I have been keeping the three cats downstairs, until they acclimatised to their new home. This has suited the kittens fine, and they appear to have no thought that there might be something more interesting outside their space. Rupert, however, is another matter. Right from the start he has been curious about the world around him, particularly everything that lies behind the closed kitchen door.

Whilst I was upstairs earlier, I was surprised by a crash, and peering down the stairs, was surprised to find Rupert on the wrong side of the kitchen door. Berating myself for not shutting the door properly, I made sure the kittens were still contained, and then decided to let him explore a little. Before I knew it, though, he’d escaped my watchful eye, gone back down the stairs, and vanished into the meter cupboard, which apparently I’d shut, but not locked after reading the water meter yesterday.

Panicking, peering down into the darkness, there was no sign of him whatsoever. A small and distant miaow alerted me that he really was down there, but without a torch I couldn’t see any sign of him. After a very long couple minutes, he finally re-emerged briefly to show me that he was safe, but before I could grab him (to my relief, the drop was not as deep as it first appeared in the dark), he vanished again. Clearly, whilst I was busy panicking that he was lost under the house for ever, he was having a jolly good explore. Finally, he emerged again, covered in dust, but none the worst for his adventure, and let me extract him from the pipework.

I would like to say that this has been the end of this evening’s stress, however, now that he has had a taste for freedom, he is continuing his search. I realise, too, that it was not me that left the door open, but rather Rupert who opened it, as this video demonstrates. Sadly, I stopped filming seconds before he did manage to open the door. Better luck next time, I suppose.

Rather than continue to listen to his anguished howling, and door opening exercise, I have left him to explore the rest of the house. He reappears every ten minutes or so to howl outside the kitchen door (shut, to keep at least the kittens in), and look plaintively at the front door. As I suspected, Rupert is clearly an outdoor cat, and when he’s been in the house a bit longer, this will definitely have to be addressed. For the short term, I hope he manages to adjust to staying indoors, for all our sakes!

Zephyr and Rasha-ba

After some deliberation, I have decided to name both kittens after named winds (not, I should point out, because either has shown particular signs of flatulence!).
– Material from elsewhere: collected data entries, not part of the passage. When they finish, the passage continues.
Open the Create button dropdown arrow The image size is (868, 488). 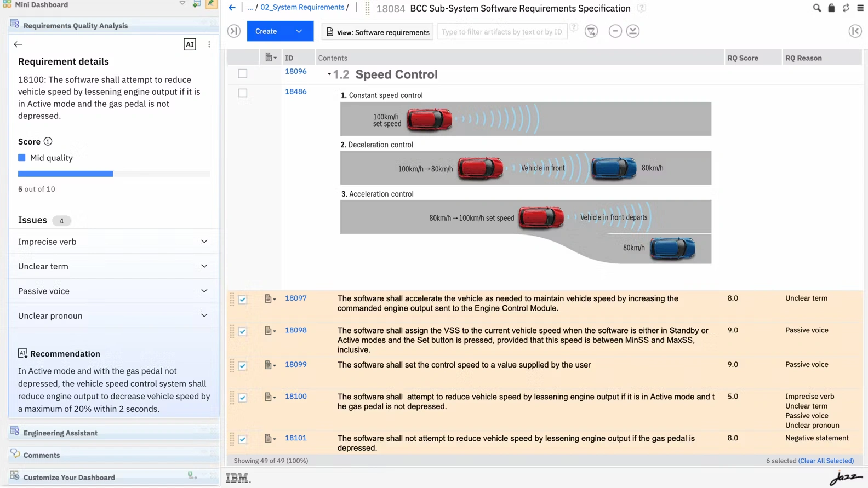coord(299,31)
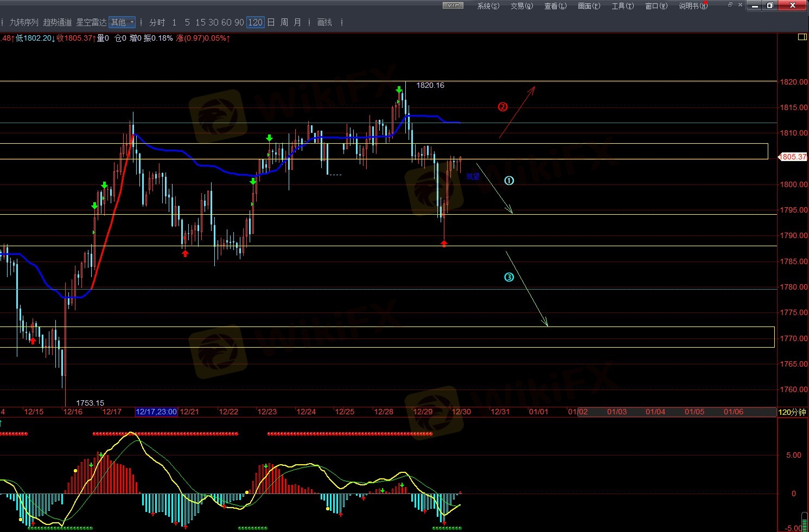Click the 1805.37 current price label

(x=793, y=157)
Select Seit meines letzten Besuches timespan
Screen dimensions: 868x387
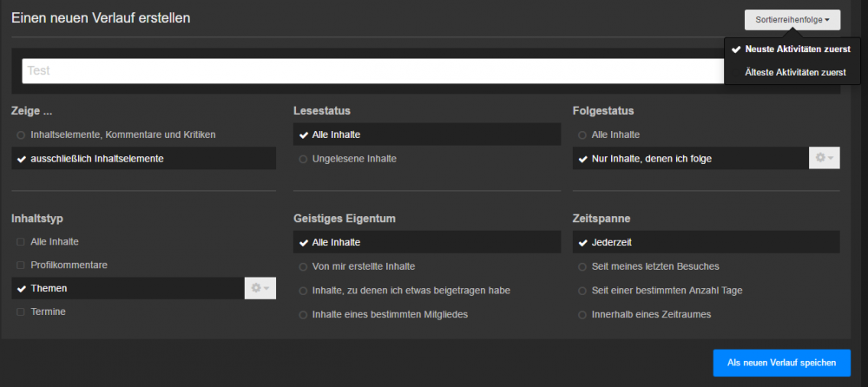(x=654, y=266)
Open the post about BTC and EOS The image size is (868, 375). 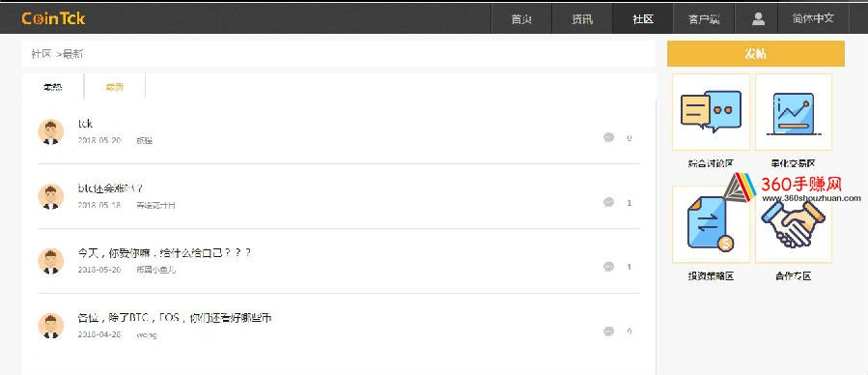(x=175, y=318)
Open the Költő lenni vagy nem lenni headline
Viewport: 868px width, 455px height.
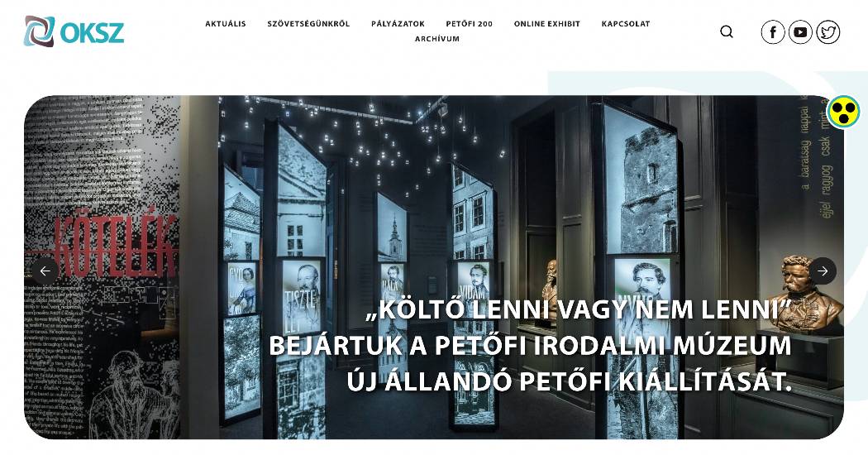(x=579, y=311)
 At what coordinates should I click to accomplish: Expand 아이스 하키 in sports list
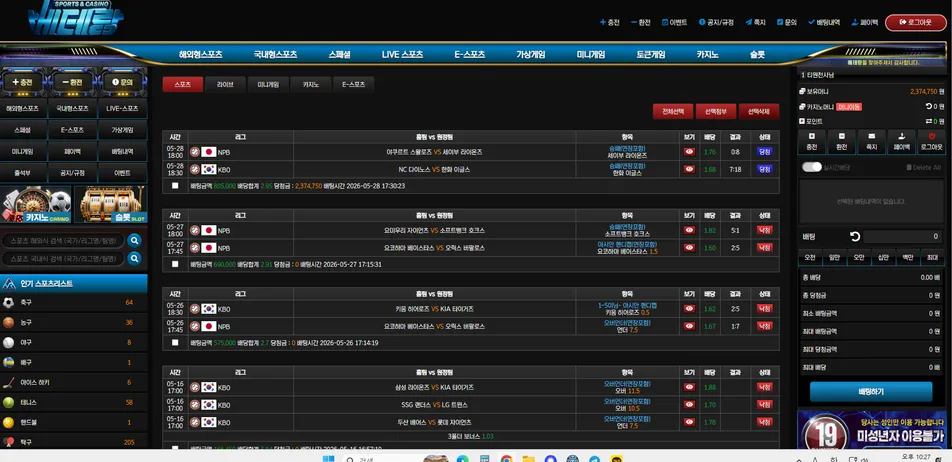pos(73,382)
The white and black kitten, originally named Rein, is Zephyr, after the Greek god of the west wind. Although the name does seem to suit him, it’s not perhaps the most appropriate, as in Greek mythology, Zephyr was the most gentle of the winds.

Stogholo, I have renamed (with some relief) to Rasha-ba, or Rasha. The name is Kurdish for the “black wind” and is given to a strong wind in the Kurdistan region of Iraq.

Both kittens are beginning to settle in. Zephyr is now quite affectionate, although Rasha is still keeping his distance, and won’t really let me get too close to him yet.